Cervical cancer, caused by human papilloma virus (HPV), is a leading cause of cancer-related death among women in low-resource settings. Some areas with the high cervical cancer prevalence, such as sub-Saharan Africa, also have high HIV prevalence. Among HIV-positive women, a weakened immune system and inability to clear HPV may lead to an increased risk of cervical cancer; studies have found a 2- to 22-fold increase in the incidence of invasive cervical cancer among women living with HIV compared with the general population.

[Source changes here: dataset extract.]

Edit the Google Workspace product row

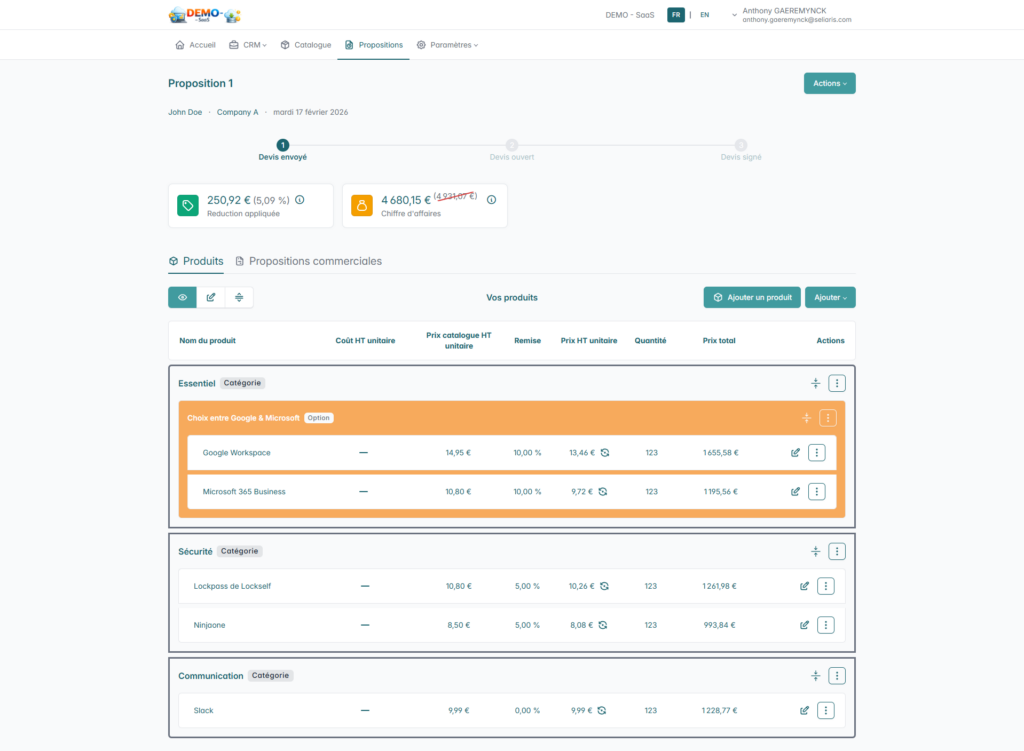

The high risk of cervical cancer among HIV-positive women underscores the urgent need for effective cervical cancer prevention programs tailored to their needs. To help develop such programs, researchers with the UCSF Bixby Center worked with a group of HIV-positive women with cervical cancer in Western Kenya. The researchers saw the women six and twelve months following a treatment to clear abnormal cervical cells. The treatment effectively reduced the risk of cancer for up to one year, with only 13% of women experiencing a return of cervical cancer. However, among the women who did experience a return of the disease, the researchers observed a high proportion of invasive cancer.

Because of the risk of developing invasive cancer after treatment, HIV-positive women should receive continued and close follow-up care for cervical cancer. However, the standard of care in low-resource settings means that many cases of invasive cervical cancer could be missed. For instance, without collecting specimen samples of cervical tissue, cases of invasive disease may be missed, especially among HIV-positive women. The researchers call for a continued investigation of the most cost-effective and feasible programs to prevent and treat cervical cancer worldwide.